Rewrite every line between the lines holding "Task: Open smartctl output via View Output" and "Action: (x=413, y=705)", inclusive, with the requests included, multiplying each coordinate in the answers by 2.15 and rounding to the nearest whole number, halves up. Give only those lines, and leave the pictures out.

> **DATA ENTRIES**
|---|
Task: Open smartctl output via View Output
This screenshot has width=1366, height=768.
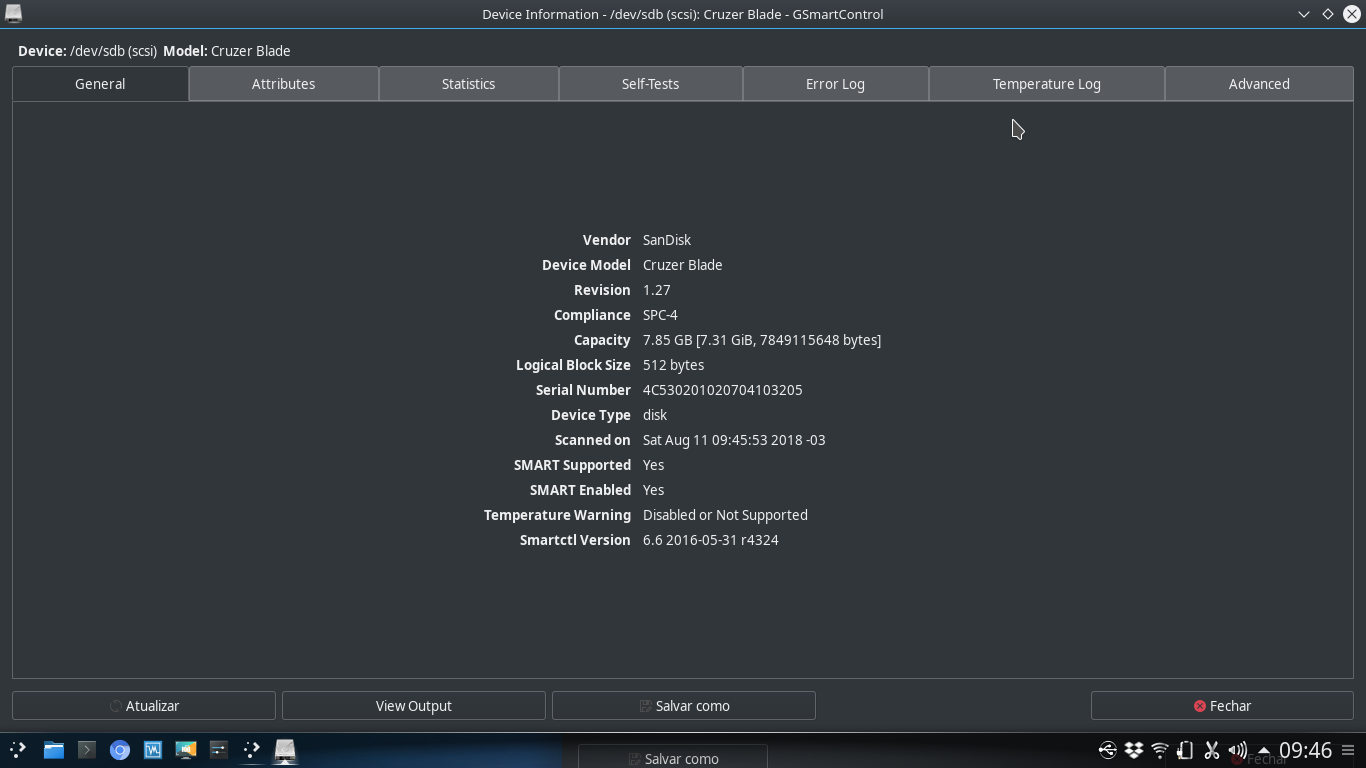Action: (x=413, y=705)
|---|
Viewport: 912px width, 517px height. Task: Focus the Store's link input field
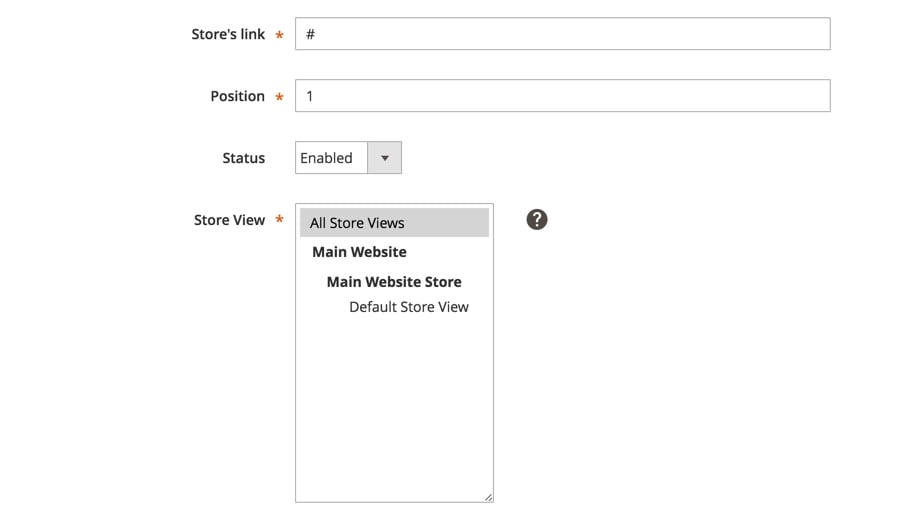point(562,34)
|---|
> **EXERCISE ANSWER**
Task: Open smartctl output via View Output
This screenshot has width=1366, height=768.
Action: (x=888, y=1516)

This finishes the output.